Sebebi ne olursa olsun kötü alışkanlıkların hepsi, din-ahlâk, kişilik ve irade zayıflığından kaynaklanır. Biz istemedikçe kim bize bir şey yaptırabilir! “Senin yüzünden oldu”, “onun yüzünden oldu” diyen insana “peki senin iraden ne işe yarıyor?” diye sormak gerekir. İlk sigarasını arkadaşından alan bir genç almama irade ve özgürlüğüne sahip değil midir? “Büyüklerime özendim” diyen başka birisi sağlam bir kişilik ve olgun bir bilince sahip olsaydı; özenmek yerine doğru olanı, kendisine yakışanı yapmaz mıydı? “Belki bu sefer kazanırım” boş umuduyla kumar masasına çivilenip kalan adamı oraya çivileyen, kendi zavallı iradesinden başkası mıdır? Piyango, Toto, Loto, at yarışı gibi oyunlar peşinde koşan gezgin kumarcılar, çalışıp didinerek alın terletmek yerine, kolay yoldan servet sahibi olma hayalleri taşıyan, sahip oldukları değerleri fark etmeyen, hallerinden utanıp sıkılan, çalışıp kazanılabileceği konusunda umut fakiri ancak şansa sınırsız umutlarla çılgınca yapışan, gözleri, olmayan zirvelerden başka bir şey görmeyen kompleksli kolaycılar değillerse, nedir? “Ağır sıkıntılar, sorunlar yaşıyordum, çözümsüzdüm, ne yapacağımı bilemiyordum” diyen bir diğeri, sorunlarına çözüm yolları bulmaya çalışmak yerine, aklını ve vücudunu uyuşturarak, kafasını kuma gömüp sorunlarını görmezden gelmeye çalışmaktan başka ne yapıyor? Oysa sorunlar tepesine dikilmiş duruyor; çözülmedikçe de asla yakasını bırakmayacak. Bu tür davranışlar, sorunları çözme güç ve kapasitesini kendinde görmeme, kolaycılığa kaçma gibi kişilik ve inanç eksikliklerinden başka bir anlam ifade ediyor mu? Diyelim gerçekten çözümsüzlüğe düştünüz ve gerçekten eliniz kolunuz bağlı: Kendinizi uyuşturucuya vermeniz, şişenin dibine vurmanız ya da üst üste sigara yakmamız mı gerekiyor? Bugüne kadar uyuşturucu ve alkolün, çekilen dumanın, işleri daha kötüye götürmekten başka bir işe yaradığı görülmüş müdür? Hepimiz, hemen her gün haberlerde bu alışkanlıklarla ilgili acı haberler duymuyor muyuz? Birazcık aklımızı kullansak bütün bunların boş bahaneler olduğunu hemen anlarız.

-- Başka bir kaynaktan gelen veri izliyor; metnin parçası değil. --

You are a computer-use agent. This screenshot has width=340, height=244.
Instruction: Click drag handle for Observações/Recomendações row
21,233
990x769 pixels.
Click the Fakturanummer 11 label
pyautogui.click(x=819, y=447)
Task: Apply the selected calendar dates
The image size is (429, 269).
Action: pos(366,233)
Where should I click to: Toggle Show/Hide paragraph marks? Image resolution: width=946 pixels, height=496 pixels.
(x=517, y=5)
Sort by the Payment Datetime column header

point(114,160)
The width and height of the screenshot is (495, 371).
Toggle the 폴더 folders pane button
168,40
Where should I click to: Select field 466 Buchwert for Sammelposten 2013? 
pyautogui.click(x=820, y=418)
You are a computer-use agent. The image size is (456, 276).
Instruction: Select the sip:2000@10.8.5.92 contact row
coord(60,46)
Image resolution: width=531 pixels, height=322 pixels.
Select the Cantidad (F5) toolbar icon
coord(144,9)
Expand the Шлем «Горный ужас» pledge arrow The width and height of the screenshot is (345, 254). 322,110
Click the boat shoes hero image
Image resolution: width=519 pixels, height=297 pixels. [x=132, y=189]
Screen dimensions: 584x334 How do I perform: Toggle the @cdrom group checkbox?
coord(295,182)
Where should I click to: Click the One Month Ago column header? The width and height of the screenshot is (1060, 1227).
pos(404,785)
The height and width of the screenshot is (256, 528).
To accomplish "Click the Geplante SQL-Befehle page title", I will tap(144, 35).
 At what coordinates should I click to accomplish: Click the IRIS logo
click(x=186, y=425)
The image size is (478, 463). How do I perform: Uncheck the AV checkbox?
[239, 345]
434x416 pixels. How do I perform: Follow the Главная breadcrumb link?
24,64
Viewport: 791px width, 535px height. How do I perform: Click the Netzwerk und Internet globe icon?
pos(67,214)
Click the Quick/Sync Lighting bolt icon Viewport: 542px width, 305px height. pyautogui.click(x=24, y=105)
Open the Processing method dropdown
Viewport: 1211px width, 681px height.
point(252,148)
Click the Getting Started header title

Peki, şu şımarık tiplere ne demeli? ‘Ne oldum delisi’ olanlara ve yetişkin olduklarını zararlı alışkanlıklar kullanarak göstermeye çalışanlara? Sizce bunlar gibileri bedenlerinin altında nasıl bir kişilik taşıyorlar!
Allah, yukarıda okuduğunuz ayetlerde her şeyi açık açık anlatıyor ve “…O halde, (artık bunlardan) vazgeçtiniz değil mi?” buyuruyor. Bağımlı da olsak, Allah bize ne kadar da yakın davranıyor, bizi ne kadar da çok seviyor. Duygu ve duyularını kaybetmemiş her insan, bu ifadedeki sıcaklığı, samimiliği, anlayışı, acıma ve rahmeti, şefkat ve merhameti, koruyucu büyüklük ve kucaklamayı hisseder ve gereğini yapar…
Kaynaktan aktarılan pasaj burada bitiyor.